» PROBLEM REQUIREMENTS
The full set of entries below is to be returned unchanged.
(INPUT DATA)
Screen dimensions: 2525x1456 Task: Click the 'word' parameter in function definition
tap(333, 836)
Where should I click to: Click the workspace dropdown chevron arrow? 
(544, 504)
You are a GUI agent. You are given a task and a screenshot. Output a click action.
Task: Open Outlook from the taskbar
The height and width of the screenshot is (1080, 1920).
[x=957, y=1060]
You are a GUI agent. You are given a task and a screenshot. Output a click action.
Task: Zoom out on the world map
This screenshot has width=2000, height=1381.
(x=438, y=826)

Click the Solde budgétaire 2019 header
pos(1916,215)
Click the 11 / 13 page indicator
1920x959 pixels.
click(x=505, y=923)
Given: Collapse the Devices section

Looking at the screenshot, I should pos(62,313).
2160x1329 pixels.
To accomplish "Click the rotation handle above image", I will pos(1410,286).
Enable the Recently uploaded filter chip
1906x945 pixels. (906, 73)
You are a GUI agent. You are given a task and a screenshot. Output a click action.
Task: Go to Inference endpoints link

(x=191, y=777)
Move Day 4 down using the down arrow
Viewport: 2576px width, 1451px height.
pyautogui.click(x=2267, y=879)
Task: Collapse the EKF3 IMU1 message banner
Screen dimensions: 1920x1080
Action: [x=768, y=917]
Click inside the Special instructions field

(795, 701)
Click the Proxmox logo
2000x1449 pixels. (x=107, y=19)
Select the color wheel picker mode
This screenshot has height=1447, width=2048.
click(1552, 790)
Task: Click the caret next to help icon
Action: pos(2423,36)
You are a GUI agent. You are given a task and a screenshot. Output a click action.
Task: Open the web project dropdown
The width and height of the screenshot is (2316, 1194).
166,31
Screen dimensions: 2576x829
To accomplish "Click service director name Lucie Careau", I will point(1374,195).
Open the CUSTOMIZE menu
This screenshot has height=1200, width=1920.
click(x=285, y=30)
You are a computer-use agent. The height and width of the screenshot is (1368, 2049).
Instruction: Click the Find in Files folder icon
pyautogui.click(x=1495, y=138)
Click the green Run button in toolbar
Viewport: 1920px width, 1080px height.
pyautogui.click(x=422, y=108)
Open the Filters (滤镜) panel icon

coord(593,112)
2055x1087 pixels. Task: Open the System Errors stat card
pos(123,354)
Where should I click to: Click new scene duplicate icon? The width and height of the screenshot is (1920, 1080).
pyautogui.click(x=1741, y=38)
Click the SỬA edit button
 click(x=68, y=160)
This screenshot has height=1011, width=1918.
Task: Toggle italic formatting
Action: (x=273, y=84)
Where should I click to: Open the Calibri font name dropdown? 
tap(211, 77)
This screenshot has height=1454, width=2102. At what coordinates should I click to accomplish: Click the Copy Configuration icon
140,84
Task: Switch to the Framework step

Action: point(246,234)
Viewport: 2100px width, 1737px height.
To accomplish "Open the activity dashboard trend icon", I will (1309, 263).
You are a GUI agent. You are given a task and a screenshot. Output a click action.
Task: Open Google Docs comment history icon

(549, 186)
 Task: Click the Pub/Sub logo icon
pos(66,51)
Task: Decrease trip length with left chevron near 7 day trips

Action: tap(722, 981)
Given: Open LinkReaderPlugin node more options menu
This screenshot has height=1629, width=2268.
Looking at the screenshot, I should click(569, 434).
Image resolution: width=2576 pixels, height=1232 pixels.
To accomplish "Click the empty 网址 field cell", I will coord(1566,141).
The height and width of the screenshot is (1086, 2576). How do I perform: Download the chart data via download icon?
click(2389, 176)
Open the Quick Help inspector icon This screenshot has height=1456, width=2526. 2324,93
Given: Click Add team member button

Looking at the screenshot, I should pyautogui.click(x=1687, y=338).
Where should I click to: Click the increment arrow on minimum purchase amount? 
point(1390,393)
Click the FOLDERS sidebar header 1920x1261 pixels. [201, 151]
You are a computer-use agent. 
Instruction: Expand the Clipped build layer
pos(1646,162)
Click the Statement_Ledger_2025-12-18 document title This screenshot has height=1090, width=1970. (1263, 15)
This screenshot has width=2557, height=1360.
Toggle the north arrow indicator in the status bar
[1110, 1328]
(End INPUT DATA)
» PROBLEM SOLUTION
Screen dimensions: 2525x1456 Task: Click the 'word' parameter in function definition
tap(333, 836)
Where should I click to: Click the workspace dropdown chevron arrow? 
(544, 504)
You are a GUI agent. You are given a task and a screenshot. Output a click action.
Task: Open Outlook from the taskbar
The height and width of the screenshot is (1080, 1920).
[x=957, y=1060]
You are a GUI agent. You are given a task and a screenshot. Output a click action.
Task: Zoom out on the world map
This screenshot has width=2000, height=1381.
(x=438, y=826)

Click the Solde budgétaire 2019 header
pos(1916,215)
Click the 11 / 13 page indicator
1920x959 pixels.
click(x=505, y=923)
Given: Collapse the Devices section

Looking at the screenshot, I should pos(62,313).
2160x1329 pixels.
To accomplish "Click the rotation handle above image", I will pos(1410,286).
Enable the Recently uploaded filter chip
1906x945 pixels. (906, 73)
You are a GUI agent. You are given a task and a screenshot. Output a click action.
Task: Go to Inference endpoints link

(x=191, y=777)
Move Day 4 down using the down arrow
Viewport: 2576px width, 1451px height.
pyautogui.click(x=2267, y=879)
Task: Collapse the EKF3 IMU1 message banner
Screen dimensions: 1920x1080
Action: [x=768, y=917]
Click inside the Special instructions field

(795, 701)
Click the Proxmox logo
2000x1449 pixels. (x=107, y=19)
Select the color wheel picker mode
This screenshot has height=1447, width=2048.
click(1552, 790)
Task: Click the caret next to help icon
Action: pos(2423,36)
You are a GUI agent. You are given a task and a screenshot. Output a click action.
Task: Open the web project dropdown
The width and height of the screenshot is (2316, 1194).
166,31
Screen dimensions: 2576x829
To accomplish "Click service director name Lucie Careau", I will point(1374,195).
Open the CUSTOMIZE menu
This screenshot has height=1200, width=1920.
click(x=285, y=30)
You are a computer-use agent. The height and width of the screenshot is (1368, 2049).
Instruction: Click the Find in Files folder icon
pyautogui.click(x=1495, y=138)
Click the green Run button in toolbar
Viewport: 1920px width, 1080px height.
pyautogui.click(x=422, y=108)
Open the Filters (滤镜) panel icon

coord(593,112)
2055x1087 pixels. Task: Open the System Errors stat card
pos(123,354)
Where should I click to: Click new scene duplicate icon? The width and height of the screenshot is (1920, 1080).
pyautogui.click(x=1741, y=38)
Click the SỬA edit button
 click(x=68, y=160)
This screenshot has height=1011, width=1918.
Task: Toggle italic formatting
Action: (x=273, y=84)
Where should I click to: Open the Calibri font name dropdown? 
tap(211, 77)
This screenshot has height=1454, width=2102. At what coordinates should I click to accomplish: Click the Copy Configuration icon
140,84
Task: Switch to the Framework step

Action: point(246,234)
Viewport: 2100px width, 1737px height.
To accomplish "Open the activity dashboard trend icon", I will (1309, 263).
You are a GUI agent. You are given a task and a screenshot. Output a click action.
Task: Open Google Docs comment history icon

(549, 186)
 Task: Click the Pub/Sub logo icon
pos(66,51)
Task: Decrease trip length with left chevron near 7 day trips

Action: tap(722, 981)
Given: Open LinkReaderPlugin node more options menu
This screenshot has height=1629, width=2268.
Looking at the screenshot, I should click(569, 434).
Image resolution: width=2576 pixels, height=1232 pixels.
To accomplish "Click the empty 网址 field cell", I will coord(1566,141).
The height and width of the screenshot is (1086, 2576). How do I perform: Download the chart data via download icon?
click(2389, 176)
Open the Quick Help inspector icon This screenshot has height=1456, width=2526. 2324,93
Given: Click Add team member button

Looking at the screenshot, I should pyautogui.click(x=1687, y=338).
Where should I click to: Click the increment arrow on minimum purchase amount? 
point(1390,393)
Click the FOLDERS sidebar header 1920x1261 pixels. [201, 151]
You are a computer-use agent. 
Instruction: Expand the Clipped build layer
pos(1646,162)
Click the Statement_Ledger_2025-12-18 document title This screenshot has height=1090, width=1970. (1263, 15)
This screenshot has width=2557, height=1360.
Toggle the north arrow indicator in the status bar
[1110, 1328]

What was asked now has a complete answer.